* Begin Extract to read *

1d20 Noteworthy Bar Patrons

You’ve spent two sessions of wilderness hexcrawling to get your players to the entrance of the megadungeon. They’re one hex away, but they don’t exactly know that yet. Suddenly, your players choose to stop for a night at the inn instead of continuing immediately to the dungeon. Sure. You were expecting them to make camp, but you didn’t panic. You handled it by making up a name on the spot (“the Sword and Stein”) and you note that it is lucky they even have vacancies given how popular the trade route is at this time of year. You are about to breathe a sigh of relief that the unexpected diversion is nearly over when one of them asks you a question that screws it all up:

“Who do we see in the tavern?”


I’ve got your back though. Here’s 1d20 bar patrons to entertain your easily distracted players, fill out your NPC roster, and possibly even launch a few adventures themselves.

Bay Murden
Fur trapper
Rowan Fern
Town watchman
Almira Barrow
Kettering Peck
Erasmus Hearne
“Traveler” / Thief
Sweet Jane
Sex worker
Little Ronal
Edwick Chattervane
Lora Whittle
Ford Hurring
“Pilgrim” / Deserter
Hezzar Blackpillar
Ragnus Fex, the Mighty
Serge Armode
“Refugee” / Spy
Urvan Mott
Betrothed drunkard
Destrian Boore
“Dwarf expert” / Liar
Francis the Bard
Wannabe bard
Henry Order
Brom Luther
  1. Bay Murden: A handsome human man with a glass eye. Honest and kind, this fur trapper knows a credible rumor about a roc nest nearby.
  2. Rowan Fern: Alcoholic, disinterested town watchman/guard. Thoroughly soused already. Knows the schedules and habits of half the townsfolk – the interesting half.
  3. Almira Barrow: Blackout drunk widow. Everyone knows her husband was killed by wolves while tending to his sheep. She slurs that it was lycanthropes.
  4. Kettering Peck: A shambling indigent with PTSD, begging for a coin for a drink. His loose lips admit he knows a thing or two about the layout of the closest dungeon; he will roughly sketch the first level the party has not yet visited if plied with booze.

* End Extract to read *
* Begin Provided records *

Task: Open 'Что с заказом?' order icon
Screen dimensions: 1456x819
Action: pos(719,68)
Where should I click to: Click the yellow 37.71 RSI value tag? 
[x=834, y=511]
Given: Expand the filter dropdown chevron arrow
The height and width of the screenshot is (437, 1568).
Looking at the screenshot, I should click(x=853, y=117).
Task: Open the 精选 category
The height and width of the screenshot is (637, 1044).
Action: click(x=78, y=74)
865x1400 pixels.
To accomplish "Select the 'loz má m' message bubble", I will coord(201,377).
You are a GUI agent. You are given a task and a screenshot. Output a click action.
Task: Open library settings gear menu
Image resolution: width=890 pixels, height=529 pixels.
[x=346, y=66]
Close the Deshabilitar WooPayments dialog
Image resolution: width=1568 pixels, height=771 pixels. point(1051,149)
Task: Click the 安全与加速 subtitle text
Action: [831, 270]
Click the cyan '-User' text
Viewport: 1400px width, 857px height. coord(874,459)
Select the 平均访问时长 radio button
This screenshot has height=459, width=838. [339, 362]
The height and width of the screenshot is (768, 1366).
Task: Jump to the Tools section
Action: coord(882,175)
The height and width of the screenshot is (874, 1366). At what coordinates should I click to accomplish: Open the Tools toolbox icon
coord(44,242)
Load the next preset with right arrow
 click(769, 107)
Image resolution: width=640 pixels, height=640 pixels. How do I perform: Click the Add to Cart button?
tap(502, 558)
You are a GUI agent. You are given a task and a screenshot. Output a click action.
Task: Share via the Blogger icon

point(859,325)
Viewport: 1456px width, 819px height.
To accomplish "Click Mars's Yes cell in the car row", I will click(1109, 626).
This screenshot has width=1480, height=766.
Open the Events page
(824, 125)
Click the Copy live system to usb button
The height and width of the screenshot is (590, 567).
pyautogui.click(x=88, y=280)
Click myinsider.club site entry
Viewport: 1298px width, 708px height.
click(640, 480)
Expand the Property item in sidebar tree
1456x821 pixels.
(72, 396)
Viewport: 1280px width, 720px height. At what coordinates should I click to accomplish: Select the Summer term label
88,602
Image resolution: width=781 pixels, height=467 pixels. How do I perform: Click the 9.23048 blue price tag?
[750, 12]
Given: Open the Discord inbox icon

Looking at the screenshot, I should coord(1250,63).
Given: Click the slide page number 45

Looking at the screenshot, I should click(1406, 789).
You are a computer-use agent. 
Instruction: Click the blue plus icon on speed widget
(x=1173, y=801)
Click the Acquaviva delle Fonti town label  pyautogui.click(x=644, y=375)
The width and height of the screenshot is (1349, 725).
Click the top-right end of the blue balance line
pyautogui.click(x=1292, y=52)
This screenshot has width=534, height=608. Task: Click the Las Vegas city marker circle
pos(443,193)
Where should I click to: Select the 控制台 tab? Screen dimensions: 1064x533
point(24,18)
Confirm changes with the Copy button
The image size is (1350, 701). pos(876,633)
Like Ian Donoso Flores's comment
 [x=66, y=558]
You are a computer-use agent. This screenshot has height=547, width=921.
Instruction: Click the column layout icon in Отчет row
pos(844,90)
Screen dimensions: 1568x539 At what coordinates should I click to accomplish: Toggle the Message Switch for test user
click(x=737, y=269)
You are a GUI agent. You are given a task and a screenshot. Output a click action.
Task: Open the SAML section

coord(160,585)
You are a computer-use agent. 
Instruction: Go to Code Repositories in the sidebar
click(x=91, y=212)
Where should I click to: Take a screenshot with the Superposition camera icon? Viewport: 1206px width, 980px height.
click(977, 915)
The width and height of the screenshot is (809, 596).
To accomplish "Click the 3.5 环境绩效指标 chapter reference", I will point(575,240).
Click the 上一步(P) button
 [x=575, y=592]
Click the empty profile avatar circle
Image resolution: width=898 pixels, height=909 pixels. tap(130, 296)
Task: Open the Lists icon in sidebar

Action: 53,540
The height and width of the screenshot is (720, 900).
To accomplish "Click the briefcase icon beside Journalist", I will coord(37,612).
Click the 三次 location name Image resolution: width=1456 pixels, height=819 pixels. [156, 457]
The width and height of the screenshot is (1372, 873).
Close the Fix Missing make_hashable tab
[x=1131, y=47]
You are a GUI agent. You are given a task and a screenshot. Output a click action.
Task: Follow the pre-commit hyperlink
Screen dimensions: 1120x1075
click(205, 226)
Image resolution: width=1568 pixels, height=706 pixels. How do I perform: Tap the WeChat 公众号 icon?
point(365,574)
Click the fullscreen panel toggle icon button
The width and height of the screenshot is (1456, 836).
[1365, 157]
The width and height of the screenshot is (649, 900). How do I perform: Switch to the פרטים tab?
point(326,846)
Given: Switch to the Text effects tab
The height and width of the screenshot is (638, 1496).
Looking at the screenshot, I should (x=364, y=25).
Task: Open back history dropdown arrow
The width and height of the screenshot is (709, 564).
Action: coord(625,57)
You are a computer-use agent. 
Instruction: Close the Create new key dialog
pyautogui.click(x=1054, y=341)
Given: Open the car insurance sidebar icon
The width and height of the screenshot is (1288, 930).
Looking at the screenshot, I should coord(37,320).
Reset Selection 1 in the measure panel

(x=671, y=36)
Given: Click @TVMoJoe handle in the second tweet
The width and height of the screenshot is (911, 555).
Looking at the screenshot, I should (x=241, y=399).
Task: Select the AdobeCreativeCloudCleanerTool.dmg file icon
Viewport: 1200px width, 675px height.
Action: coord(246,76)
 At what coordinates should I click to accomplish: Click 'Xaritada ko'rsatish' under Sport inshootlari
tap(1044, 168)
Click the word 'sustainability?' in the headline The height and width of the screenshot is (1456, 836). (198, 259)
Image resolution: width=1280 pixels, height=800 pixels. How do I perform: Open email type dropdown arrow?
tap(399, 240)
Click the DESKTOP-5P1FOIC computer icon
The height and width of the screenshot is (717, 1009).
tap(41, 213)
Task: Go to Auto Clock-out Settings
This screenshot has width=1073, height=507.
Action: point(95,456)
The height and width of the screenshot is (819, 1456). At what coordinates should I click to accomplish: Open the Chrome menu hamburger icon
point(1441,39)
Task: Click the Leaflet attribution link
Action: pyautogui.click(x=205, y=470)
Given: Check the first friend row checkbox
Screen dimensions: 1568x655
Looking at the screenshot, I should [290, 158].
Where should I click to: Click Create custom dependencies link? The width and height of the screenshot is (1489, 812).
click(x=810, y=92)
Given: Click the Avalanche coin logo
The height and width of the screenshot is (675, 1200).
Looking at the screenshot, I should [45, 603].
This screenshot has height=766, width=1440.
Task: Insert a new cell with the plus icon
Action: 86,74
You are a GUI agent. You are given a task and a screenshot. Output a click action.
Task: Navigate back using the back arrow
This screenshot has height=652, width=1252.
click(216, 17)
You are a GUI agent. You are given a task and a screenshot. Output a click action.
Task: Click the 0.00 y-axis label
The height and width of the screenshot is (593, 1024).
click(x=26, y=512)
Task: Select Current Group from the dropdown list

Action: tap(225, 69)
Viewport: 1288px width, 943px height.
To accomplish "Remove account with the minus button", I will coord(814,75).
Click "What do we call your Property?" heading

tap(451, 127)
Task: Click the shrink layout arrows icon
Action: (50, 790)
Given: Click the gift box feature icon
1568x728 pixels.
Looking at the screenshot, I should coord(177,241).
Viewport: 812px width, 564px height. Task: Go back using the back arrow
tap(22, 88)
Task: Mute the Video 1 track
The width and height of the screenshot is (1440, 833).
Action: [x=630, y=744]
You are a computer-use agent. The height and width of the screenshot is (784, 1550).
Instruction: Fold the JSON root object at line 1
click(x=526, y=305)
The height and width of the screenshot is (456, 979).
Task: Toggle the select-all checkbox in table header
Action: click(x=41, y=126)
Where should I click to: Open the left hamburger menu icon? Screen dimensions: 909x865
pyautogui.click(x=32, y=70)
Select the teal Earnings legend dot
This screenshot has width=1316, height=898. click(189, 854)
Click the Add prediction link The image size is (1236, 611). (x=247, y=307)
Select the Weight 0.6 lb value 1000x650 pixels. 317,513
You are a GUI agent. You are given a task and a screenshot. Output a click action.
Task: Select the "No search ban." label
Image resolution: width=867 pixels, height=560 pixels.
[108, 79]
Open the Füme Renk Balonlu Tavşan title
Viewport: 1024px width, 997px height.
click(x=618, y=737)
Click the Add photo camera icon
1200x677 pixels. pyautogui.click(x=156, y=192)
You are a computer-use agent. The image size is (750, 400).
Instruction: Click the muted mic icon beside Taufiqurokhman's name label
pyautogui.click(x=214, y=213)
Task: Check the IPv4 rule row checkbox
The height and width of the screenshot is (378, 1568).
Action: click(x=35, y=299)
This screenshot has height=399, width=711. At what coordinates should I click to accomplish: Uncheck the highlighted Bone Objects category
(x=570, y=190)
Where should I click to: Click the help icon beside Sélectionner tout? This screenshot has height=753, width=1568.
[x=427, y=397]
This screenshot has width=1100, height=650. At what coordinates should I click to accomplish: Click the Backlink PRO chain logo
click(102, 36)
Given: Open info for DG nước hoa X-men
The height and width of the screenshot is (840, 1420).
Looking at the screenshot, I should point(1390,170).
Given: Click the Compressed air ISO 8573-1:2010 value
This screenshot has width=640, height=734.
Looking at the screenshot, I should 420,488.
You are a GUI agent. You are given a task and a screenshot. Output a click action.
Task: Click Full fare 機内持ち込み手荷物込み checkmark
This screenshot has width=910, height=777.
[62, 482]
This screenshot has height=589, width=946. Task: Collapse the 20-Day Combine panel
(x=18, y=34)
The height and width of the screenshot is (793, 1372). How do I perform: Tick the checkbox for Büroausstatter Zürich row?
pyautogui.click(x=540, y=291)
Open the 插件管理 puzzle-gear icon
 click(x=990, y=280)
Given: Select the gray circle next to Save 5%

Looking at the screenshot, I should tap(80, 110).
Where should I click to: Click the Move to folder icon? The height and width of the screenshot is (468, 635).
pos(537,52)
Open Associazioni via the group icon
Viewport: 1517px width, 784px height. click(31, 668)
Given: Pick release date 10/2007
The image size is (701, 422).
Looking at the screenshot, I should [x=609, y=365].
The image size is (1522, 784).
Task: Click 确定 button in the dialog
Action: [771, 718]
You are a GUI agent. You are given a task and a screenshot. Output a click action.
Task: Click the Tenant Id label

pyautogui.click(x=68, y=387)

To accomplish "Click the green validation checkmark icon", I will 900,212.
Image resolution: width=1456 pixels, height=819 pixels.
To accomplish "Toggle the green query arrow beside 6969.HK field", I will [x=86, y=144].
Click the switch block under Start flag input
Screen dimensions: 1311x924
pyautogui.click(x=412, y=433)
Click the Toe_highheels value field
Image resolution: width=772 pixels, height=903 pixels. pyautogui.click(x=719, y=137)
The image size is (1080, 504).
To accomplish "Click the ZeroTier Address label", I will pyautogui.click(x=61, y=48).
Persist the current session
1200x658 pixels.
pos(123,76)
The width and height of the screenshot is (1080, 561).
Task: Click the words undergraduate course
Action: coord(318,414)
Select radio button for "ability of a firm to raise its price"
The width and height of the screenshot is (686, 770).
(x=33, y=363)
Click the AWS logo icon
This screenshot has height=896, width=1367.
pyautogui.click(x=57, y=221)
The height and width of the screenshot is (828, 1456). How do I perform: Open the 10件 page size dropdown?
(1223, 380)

* End Provided records *

Reproduce the bar patrons piece above in full, keeping every word and line unchanged.

1d20 Noteworthy Bar Patrons

You’ve spent two sessions of wilderness hexcrawling to get your players to the entrance of the megadungeon. They’re one hex away, but they don’t exactly know that yet. Suddenly, your players choose to stop for a night at the inn instead of continuing immediately to the dungeon. Sure. You were expecting them to make camp, but you didn’t panic. You handled it by making up a name on the spot (“the Sword and Stein”) and you note that it is lucky they even have vacancies given how popular the trade route is at this time of year. You are about to breathe a sigh of relief that the unexpected diversion is nearly over when one of them asks you a question that screws it all up:

“Who do we see in the tavern?”


I’ve got your back though. Here’s 1d20 bar patrons to entertain your easily distracted players, fill out your NPC roster, and possibly even launch a few adventures themselves.

Bay Murden
Fur trapper
Rowan Fern
Town watchman
Almira Barrow
Kettering Peck
Erasmus Hearne
“Traveler” / Thief
Sweet Jane
Sex worker
Little Ronal
Edwick Chattervane
Lora Whittle
Ford Hurring
“Pilgrim” / Deserter
Hezzar Blackpillar
Ragnus Fex, the Mighty
Serge Armode
“Refugee” / Spy
Urvan Mott
Betrothed drunkard
Destrian Boore
“Dwarf expert” / Liar
Francis the Bard
Wannabe bard
Henry Order
Brom Luther
  1. Bay Murden: A handsome human man with a glass eye. Honest and kind, this fur trapper knows a credible rumor about a roc nest nearby.
  2. Rowan Fern: Alcoholic, disinterested town watchman/guard. Thoroughly soused already. Knows the schedules and habits of half the townsfolk – the interesting half.
  3. Almira Barrow: Blackout drunk widow. Everyone knows her husband was killed by wolves while tending to his sheep. She slurs that it was lycanthropes.
  4. Kettering Peck: A shambling indigent with PTSD, begging for a coin for a drink. His loose lips admit he knows a thing or two about the layout of the closest dungeon; he will roughly sketch the first level the party has not yet visited if plied with booze.